Considering the relevance of the examples cited above, and the importance of these approaches, our research group is interested in finding some molecules capable of inhibiting the transcription factor called Yin-Yang 1 (YY1). This factor has been observed to be overexpressed in cancer patients, and its activation is significantly involved in chemotherapy resistance mechanisms. In pediatric patients with acute lymphoblastic leukemia (ALL) it was reported that YY1 is overexpressed. The in vitro inhibition in ALL cell lines showed that YY1 has an important implication in chemoresistance in these cells. Based on these findings, our research group was particularly interested in identifying some inhibitors of the activity of this transcription factor employing CADDD tools. The elucidation of the structure of the YY1 and site-binding domain provides a new framework to understand the functions of this transcription factor and leads to the development of rational drug design for the treatment of ALL. An overview of YY1 structure and activity, its actions in lymphoblastic leukemia and chemoresistance, and how structural information and high-throughput screening have been or can be used for drug discovery will be provided in the future.

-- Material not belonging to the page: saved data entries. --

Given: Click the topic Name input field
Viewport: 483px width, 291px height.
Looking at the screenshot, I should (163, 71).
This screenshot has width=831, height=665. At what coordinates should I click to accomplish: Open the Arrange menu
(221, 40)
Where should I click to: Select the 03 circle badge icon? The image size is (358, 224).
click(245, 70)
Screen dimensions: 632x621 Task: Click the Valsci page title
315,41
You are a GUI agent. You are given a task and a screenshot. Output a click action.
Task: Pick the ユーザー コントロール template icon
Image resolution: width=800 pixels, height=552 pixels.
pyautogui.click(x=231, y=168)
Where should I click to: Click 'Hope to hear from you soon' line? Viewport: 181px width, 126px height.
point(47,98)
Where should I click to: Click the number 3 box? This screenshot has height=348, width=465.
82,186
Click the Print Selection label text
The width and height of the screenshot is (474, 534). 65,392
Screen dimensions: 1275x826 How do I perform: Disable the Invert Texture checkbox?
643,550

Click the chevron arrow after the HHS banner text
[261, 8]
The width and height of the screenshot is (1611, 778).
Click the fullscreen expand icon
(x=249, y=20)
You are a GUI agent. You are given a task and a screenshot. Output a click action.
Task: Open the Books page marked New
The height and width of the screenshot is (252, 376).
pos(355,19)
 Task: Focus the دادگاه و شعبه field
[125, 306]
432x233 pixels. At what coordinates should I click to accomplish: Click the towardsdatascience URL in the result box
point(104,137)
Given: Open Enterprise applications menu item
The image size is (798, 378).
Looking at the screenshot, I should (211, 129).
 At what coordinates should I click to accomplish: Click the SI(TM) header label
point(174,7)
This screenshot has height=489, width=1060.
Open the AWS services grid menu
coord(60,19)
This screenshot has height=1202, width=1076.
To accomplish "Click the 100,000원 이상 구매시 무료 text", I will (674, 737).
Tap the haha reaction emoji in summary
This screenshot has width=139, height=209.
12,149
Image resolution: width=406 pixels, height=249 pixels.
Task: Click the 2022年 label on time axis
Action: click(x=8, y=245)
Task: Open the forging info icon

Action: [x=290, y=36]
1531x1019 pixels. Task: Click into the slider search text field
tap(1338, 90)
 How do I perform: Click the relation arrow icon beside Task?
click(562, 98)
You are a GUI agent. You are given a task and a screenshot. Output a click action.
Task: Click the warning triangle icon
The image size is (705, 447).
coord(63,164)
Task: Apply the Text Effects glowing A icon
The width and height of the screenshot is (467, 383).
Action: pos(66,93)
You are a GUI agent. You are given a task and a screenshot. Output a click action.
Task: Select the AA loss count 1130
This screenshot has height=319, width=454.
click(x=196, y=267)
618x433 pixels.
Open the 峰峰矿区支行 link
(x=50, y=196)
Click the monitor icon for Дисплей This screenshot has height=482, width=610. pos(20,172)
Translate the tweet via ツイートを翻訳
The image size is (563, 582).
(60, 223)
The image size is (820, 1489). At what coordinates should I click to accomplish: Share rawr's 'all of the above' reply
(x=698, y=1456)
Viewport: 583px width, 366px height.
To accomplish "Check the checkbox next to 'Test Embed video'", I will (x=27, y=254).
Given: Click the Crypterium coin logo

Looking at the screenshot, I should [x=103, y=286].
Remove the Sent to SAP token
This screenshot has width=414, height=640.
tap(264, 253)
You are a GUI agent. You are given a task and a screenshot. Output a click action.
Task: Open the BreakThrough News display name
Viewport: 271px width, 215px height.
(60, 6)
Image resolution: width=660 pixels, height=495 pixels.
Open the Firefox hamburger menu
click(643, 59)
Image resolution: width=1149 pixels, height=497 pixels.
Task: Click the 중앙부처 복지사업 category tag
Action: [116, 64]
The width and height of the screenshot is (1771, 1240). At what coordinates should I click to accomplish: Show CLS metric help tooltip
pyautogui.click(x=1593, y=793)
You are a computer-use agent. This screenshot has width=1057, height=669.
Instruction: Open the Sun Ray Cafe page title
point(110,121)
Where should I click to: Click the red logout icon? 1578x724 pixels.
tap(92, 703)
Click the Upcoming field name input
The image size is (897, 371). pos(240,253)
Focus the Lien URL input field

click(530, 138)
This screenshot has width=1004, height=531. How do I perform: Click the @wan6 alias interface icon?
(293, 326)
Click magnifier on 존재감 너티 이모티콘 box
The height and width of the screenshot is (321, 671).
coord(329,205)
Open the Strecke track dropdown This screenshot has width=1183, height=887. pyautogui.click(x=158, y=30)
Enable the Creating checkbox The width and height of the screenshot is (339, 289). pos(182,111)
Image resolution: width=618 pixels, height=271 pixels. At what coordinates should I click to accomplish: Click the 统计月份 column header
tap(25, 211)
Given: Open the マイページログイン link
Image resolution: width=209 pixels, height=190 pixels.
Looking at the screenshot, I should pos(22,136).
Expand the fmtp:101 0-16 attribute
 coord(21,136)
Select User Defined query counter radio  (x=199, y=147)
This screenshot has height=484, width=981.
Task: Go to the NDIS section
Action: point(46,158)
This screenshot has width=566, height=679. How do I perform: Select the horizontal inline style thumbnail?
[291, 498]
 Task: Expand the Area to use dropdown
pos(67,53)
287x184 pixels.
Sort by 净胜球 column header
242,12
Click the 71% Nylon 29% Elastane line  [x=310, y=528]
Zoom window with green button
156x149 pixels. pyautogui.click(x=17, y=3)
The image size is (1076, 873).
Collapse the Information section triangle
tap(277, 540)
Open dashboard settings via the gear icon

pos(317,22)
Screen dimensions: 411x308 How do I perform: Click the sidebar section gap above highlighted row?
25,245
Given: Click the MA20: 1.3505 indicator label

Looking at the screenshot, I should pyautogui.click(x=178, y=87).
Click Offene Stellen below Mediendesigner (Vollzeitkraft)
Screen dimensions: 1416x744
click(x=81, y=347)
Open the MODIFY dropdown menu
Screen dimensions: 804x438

The process of novel drug discovery and development is recognized to be very expensive and time-consuming. However, thanks to recent advances in the development of physical and chemical models to simulate biomolecular processes, together with the production of increasingly powerful computational resources, discovering and designing new drugs as anticancer drugs is an affordable task for many research institutions and laboratories today. With the required computational hardware and software, and the expertise in biochemistry, biophysics, and biology, many projects that previously demanded a significant investment in time and money can be done today by a small group of researchers in their workstations. Moreover, challenging projects not even conceivable two decades ago can be today tackled with the access to a supercomputer. By using CADDD approaches, researchers are not only accelerating their steps and projects. Implementing molecular simulations in biomolecular research projects has increased our knowledge in fields such as structural and chemical biology at the point where these tools are considered as other useful facilities in the laboratory. The optimization of these techniques and methods occurs this way naturally in its theoretical feedback signaling system. Computational models generate useful predictions to be checked with experimental results, and biologists and physicians demand approaches that are more accurate to computational scientists.

Conflict of interest

The authors declare no conflicts of interest of any nature.